- What needs to be done: Find each line below where the word "will" occurs, and copy it.

- Data records:
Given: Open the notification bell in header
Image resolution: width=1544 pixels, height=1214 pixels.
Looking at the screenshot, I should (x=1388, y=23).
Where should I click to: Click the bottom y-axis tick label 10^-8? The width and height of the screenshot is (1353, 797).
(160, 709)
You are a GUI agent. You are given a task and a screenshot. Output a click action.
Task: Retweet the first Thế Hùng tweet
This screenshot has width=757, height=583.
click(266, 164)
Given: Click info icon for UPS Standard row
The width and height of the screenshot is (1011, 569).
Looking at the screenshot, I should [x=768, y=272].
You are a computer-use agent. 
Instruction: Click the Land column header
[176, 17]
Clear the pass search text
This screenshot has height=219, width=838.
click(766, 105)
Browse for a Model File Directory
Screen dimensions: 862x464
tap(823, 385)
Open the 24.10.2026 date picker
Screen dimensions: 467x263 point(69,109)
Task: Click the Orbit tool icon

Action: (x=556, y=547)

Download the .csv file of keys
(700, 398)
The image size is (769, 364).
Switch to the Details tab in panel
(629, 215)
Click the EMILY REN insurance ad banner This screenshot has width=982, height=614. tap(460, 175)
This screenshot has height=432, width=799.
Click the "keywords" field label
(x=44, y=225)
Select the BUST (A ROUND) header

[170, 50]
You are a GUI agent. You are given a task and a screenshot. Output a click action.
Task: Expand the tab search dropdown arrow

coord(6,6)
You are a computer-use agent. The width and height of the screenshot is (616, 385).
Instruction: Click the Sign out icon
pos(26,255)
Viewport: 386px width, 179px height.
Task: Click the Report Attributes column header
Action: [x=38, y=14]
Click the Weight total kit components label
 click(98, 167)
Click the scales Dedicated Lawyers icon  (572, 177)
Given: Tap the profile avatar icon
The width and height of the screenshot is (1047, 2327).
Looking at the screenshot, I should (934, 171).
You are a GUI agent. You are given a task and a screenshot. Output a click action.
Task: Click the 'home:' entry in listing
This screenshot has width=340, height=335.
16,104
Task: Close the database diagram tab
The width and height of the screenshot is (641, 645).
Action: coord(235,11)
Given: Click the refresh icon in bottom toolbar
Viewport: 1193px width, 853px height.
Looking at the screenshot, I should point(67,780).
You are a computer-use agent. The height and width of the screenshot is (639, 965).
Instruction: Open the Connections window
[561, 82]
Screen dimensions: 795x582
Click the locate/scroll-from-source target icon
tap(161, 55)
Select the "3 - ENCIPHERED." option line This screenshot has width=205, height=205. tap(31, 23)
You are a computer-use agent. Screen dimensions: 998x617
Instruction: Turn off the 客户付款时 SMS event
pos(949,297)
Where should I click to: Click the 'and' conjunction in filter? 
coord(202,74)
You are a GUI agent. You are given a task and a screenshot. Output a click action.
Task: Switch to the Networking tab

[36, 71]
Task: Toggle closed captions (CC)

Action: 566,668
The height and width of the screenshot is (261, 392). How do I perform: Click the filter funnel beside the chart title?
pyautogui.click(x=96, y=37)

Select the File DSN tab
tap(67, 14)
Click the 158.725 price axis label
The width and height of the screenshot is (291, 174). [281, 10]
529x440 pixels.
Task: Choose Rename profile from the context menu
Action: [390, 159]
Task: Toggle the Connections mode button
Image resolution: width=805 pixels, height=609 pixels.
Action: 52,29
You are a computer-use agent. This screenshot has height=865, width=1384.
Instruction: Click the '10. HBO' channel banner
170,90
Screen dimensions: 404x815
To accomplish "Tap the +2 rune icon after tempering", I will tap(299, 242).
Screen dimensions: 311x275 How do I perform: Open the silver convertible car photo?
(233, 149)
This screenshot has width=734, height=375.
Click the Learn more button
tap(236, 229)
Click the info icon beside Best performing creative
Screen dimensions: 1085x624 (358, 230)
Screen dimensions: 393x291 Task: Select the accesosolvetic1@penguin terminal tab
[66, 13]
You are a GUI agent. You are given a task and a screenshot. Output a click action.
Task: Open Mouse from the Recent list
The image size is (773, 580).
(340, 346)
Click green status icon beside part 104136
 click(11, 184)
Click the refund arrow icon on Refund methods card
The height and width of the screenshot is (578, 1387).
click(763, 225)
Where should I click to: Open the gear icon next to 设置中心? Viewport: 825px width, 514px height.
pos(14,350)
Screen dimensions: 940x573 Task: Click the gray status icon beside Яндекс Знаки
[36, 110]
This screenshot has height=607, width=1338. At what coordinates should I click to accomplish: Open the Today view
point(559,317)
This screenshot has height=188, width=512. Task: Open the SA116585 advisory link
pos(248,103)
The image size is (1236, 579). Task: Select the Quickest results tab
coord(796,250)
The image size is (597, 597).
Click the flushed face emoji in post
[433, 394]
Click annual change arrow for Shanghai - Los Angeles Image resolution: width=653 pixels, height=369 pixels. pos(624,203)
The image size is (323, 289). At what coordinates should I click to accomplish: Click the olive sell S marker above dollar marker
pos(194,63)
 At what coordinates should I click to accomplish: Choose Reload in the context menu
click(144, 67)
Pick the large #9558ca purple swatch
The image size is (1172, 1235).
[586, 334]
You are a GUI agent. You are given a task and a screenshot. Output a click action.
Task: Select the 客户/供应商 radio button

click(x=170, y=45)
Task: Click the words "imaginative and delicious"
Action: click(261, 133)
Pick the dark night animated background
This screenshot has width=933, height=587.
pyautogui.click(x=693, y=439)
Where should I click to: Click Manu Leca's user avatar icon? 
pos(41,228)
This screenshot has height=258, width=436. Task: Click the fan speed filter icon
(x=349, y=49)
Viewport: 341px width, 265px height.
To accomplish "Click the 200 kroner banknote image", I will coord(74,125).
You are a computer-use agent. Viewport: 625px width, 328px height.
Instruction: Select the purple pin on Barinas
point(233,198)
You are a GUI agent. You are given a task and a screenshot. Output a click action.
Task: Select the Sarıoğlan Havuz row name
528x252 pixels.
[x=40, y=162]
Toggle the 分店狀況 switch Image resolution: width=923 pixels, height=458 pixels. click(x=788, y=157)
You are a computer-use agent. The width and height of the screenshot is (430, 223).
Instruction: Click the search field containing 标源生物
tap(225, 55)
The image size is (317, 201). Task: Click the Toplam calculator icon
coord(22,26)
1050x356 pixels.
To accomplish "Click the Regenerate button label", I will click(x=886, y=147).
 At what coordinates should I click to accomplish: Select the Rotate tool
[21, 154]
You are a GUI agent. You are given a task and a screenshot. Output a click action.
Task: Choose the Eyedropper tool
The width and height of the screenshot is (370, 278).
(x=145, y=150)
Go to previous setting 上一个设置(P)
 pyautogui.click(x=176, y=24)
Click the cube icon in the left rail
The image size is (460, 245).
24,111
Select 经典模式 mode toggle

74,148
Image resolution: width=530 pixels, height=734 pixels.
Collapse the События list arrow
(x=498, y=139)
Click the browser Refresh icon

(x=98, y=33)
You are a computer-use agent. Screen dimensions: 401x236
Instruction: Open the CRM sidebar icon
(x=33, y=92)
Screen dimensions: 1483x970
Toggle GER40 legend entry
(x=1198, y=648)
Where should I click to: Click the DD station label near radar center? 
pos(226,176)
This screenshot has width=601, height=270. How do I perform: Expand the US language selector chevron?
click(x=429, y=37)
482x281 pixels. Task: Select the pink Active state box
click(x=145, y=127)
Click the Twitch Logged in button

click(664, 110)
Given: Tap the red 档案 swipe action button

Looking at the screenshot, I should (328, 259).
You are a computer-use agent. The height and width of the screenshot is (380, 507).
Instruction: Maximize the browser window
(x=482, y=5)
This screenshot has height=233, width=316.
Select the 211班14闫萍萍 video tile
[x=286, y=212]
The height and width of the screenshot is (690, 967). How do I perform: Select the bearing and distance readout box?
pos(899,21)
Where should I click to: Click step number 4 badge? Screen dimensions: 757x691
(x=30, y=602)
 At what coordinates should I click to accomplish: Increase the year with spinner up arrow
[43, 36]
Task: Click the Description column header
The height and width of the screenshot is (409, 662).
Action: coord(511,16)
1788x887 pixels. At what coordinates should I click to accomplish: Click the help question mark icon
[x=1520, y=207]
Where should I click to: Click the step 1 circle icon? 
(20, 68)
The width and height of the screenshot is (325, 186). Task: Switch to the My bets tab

- Reply to the task:
To accomplish "Tap the +2 rune icon after tempering", I will tap(299, 242).
To accomplish "Click the 200 kroner banknote image", I will coord(74,125).
To accomplish "Click the Regenerate button label", I will click(x=886, y=147).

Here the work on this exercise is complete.